As can be seen from the foregoing list, the problems of bottle – feeding do not begin and end at infection alone.

Further tips on cleaning and hygiene of bottles:

It is better to purchase 3 – 4 sets of bottles and teats. Sterilise them together by putting them all in a big container filled with water and boil the lot for at least ten minutes. As an option, the bottles may be put in first, and the teats may be added after 5 – 8 minutes.

In a method known as terminal sterilisation, the bottles are all filled with the requisite amount of milk, and then capped with inverted nipples mounted under the flat covers. These are then kept upright in a large pressure cooker, and pressure cooked for 8 – 10 minutes. After some time, the cooker lid is opened and the pre – sterilised feeds are stored in the refrigerator. They can be removed about half an hour before the anticipated time for the baby’s next feed. When the baby demands the feed, the cap is opened, the nipple is “righted” and the baby is given a completely hygienic feed.

Remember that hand washing has no substitute. It should be done rigorously before preparing any artificial feed for the baby. The inner areas of the wrists, the back of the hands, the hollow of the palm and the grooves between the fingers should receive a little extra scrubbing.
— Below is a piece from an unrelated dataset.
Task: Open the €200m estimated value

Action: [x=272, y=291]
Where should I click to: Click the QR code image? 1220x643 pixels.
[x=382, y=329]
On no account should the “balance” milk in the feeding bottle be kept for the baby’s next feed; it should always be either discarded or taken by an adult member.

Those who have scarcity of gas for boiling and cooking can keep the cleaned bottles and teats in Milton’s sodium hypochlorite solution for at least three to four hours. This is adequate to sterilise the equipment, but after this the bottles and teats must be washed with hot water before milk is filled inside them.

The important task of sterilising the bottles etc. must never be left for the maid to perform. You should do them on your own.